Inventeur de génie, il avait l'adulation de ses pairs, un bon boulot, une famille heureuse, mais l'impression de ne pas avoir réussir à gérer correctement son argent, malgré la chance inouïe de pouvoir répéter les essais.
La fois précédente, il était retourné dans son corps de 18 ans pour le destiner à l'étude de la théorie financière : marchés efficients, betas, grecs des options, calcul stochastique. Amusant, mais inutile en pratique. Une autre fois, lassé de prendre des risques, il avait tout laissé sur un livret que l'inflation s'était chargée de corrompre.
Mais comment gérer correctement son argent ?
Il retourna à la fenêtre. Les premiers flocons tombaient. Trente mètres plus bas, les passants se pressaient sur les trottoirs, affluaient dans les commerces en cette période de Noël. Une partie des enseignes de sa jeunesse est toujours là, une partie a disparu, de nouvelles sont nées. Certaines choses ont bien changé mais les humains continuaient de se nourrir, de se vêtir, de se déplacer, de consommer.
Il resta quelques minutes dans ses pensées, à regarder le monde tourner. Enfin, il se mit à sourire, puis à rire bruyamment.
Il décida de tenter encore un voyage, le dernier. La solution était à la fois bien plus simple et bien plus honnête que toutes celles qu'il avait essayées. Nulle martingale secrète, aucun besoin d'une information privilégiée. Il n'aurait plus à lutter contre le marché, ni contre lui-même.

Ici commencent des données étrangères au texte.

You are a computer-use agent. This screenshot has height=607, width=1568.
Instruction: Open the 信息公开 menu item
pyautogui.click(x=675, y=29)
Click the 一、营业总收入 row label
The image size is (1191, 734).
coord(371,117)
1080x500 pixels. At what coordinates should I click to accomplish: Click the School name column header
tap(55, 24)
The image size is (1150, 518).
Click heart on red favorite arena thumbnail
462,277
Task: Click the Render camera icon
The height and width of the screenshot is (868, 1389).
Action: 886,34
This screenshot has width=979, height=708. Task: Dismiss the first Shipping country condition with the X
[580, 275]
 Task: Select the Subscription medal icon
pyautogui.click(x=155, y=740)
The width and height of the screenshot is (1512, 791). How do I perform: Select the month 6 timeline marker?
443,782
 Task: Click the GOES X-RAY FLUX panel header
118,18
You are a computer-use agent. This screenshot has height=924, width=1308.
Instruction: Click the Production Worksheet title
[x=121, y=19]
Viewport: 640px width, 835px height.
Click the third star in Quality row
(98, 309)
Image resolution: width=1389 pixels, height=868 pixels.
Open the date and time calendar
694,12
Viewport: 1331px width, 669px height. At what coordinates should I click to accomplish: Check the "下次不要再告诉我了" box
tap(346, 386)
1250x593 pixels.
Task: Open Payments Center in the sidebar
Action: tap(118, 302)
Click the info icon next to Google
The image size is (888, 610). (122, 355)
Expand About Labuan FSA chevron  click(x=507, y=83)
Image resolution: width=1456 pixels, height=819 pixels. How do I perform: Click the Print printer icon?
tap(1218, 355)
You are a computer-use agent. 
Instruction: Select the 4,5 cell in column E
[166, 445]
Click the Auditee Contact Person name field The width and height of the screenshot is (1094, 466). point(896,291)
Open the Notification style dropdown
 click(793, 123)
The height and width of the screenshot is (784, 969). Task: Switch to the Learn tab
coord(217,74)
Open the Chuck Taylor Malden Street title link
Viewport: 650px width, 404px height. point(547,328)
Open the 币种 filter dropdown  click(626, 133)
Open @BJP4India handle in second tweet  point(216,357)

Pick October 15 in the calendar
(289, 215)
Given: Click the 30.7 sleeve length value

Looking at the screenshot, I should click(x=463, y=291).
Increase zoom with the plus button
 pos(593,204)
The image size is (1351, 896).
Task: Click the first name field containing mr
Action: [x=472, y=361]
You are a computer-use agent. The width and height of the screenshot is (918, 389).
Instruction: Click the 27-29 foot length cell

Ce qu'il avait à faire, c'était simplement de rester investi en permanence sur un panier d’actions très diversifié, qui représente autant que possible l’économie mondiale. Il y aura des gagnants et des perdants, des fins de règne et des nouvelles stars, des périodes de prospérité et des périodes de disette : il aura un peu de tout et tant que le monde tournera, il aura sa part de bénéfices.
Il suffisait d'investir tôt, de façon diversifiée et pour longtemps. Et surtout, de se tenir au plan.
Il ralluma la capsule et s'incarna une dernière fois. Il mit son « jeune lui » face à ces principes simples, fortuitement trouvés sur un blog.
Il ne lui restait que quelques secondes avant de repartir. Pour la dernière fois, il se caressa la barbe.